Linux Database HOWTO (PostgreSQL Relational Database System): FAQ

34. FAQ - PostgreSQL Features

34.1 How do I specify a KEY or other constraints on a column?

Column constraints are not supported in PostgreSQL. As a consequence, the system does not check for duplicates.

Under 6.0, create a unique index on the column. Attempts to create duplicate of that column will report an error.

34.2 Does PostgreSQL support nested subqueries?

Subqueries are not implemented, but they can be simulated using sql functions.

34.3 How do I define a unique indices?

PostgreSQL 6.0 supports unique indices.

34.4 I've having a lot of problems using rules.

Currently, the rule system in PostgreSQL is mostly broken. It works enough to support the view mechanism, but that's about it. Use PostgreSQL rules at your own peril.

34.5 I can't seem to write into the middle of large objects reliably.

The Inversion large object system in PostgreSQL is also mostly broken. It works well enough for storing large wads of data and reading them back out, but the implementation has some underlying problems. Use PostgreSQL large objects at your own peril.

34.6 Does PostgreSQL have a graphical user interface? A report generator? A embedded query language interface?

No. No. No. Not in the official distribution at least. Some users have reported some success at using 'pgbrowse' and 'onyx' as frontends to PostgreSQL. Several contributions are working on tk based frontend tools. Ask on the mailing list.

34.7 How can I write client applications to PostgreSQL?

PostgreSQL supports a C-callable library interface called libpq as well as a Tcl-based library interface called libtcl.

Others have contributed a perl interface and a WWW gateway to PostgreSQL. See the PostgreSQL home pages for more details.

34.8 How do I prevent other hosts from accessing my PostgreSQL backend?
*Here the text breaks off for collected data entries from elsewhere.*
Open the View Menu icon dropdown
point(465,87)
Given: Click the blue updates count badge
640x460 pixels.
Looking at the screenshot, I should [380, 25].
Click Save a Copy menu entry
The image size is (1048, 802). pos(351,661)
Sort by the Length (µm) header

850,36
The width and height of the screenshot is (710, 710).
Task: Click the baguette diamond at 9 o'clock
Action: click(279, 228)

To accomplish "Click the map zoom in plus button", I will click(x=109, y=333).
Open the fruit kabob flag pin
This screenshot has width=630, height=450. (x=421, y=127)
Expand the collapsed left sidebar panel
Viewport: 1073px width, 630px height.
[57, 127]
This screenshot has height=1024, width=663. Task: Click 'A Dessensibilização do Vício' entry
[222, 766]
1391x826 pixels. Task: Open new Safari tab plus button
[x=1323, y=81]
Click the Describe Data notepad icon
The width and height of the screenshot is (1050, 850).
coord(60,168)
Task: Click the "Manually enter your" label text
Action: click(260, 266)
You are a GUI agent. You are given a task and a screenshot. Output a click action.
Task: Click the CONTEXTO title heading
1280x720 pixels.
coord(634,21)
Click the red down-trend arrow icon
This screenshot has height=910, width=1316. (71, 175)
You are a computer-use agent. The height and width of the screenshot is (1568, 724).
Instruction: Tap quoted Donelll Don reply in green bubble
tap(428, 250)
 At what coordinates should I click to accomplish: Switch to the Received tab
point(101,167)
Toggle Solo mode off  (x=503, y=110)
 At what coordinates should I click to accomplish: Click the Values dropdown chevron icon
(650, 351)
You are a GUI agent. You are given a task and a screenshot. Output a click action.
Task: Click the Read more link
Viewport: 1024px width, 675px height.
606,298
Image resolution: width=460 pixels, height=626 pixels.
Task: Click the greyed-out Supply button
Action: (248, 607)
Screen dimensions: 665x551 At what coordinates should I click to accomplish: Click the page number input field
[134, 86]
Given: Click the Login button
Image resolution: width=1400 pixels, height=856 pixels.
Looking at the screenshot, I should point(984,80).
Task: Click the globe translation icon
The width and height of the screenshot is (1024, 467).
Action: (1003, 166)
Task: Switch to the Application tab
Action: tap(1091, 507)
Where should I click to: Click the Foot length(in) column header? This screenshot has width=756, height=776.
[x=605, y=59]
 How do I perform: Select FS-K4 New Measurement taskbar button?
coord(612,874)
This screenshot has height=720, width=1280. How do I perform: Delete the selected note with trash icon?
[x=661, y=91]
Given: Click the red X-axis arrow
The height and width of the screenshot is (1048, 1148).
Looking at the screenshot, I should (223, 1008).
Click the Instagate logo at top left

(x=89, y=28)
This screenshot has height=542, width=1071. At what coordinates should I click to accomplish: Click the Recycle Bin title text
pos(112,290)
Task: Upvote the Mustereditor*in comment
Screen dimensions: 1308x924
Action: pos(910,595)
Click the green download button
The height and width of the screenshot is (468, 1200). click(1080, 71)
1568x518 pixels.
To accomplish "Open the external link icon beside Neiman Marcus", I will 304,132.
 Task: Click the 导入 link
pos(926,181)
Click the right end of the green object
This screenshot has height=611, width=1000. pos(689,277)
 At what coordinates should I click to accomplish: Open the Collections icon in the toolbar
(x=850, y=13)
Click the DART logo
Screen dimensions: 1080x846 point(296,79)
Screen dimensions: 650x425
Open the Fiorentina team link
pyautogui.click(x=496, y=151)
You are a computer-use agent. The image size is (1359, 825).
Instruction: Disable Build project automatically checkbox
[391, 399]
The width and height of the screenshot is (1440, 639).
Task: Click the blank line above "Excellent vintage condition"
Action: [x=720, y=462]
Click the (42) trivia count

Use host-based authentication by modifying the file $ PGDATA/pg_hba accordingly.

34.9 How do I set up a pg_group?

Currently, there is no easy interface to set up user groups. You have to explicitly insert/update the pg_group table. For example:


        jolly=> insert into pg_group (groname, grosysid, grolist)
        jolly=>     values ('posthackers', '1234', '5443, 8261');
        INSERT 548224
        jolly=> grant insert on foo to group posthackers;
        CHANGE
        jolly=>

The fields in pg_group are:

* groname: the group name. This a char16 and should be purely alphanumeric. Do not include underscores or other punctuation. * grosysid: the group id. This is an int4. This should be unique for each group. * grolist: the list of pg_user id's that belong in the group.


   This is an int4[].

34.10 What is the exact difference between binary cursors and normal cursors?

Normal cursors return data back in ASCII format. Since data is stored natively in binary format, the system must do a conversion to produce the ASCII format. In addition, ASCII formats are often large in size than binary format. Once the attributes come back in ASCII, often the client application then has to convert it to a binary format to manipulate it anyway.

Binary cursors give you back the data in the native binary representation. Thus, binary cursors will tend to be a little faster since there's less overhead of conversion.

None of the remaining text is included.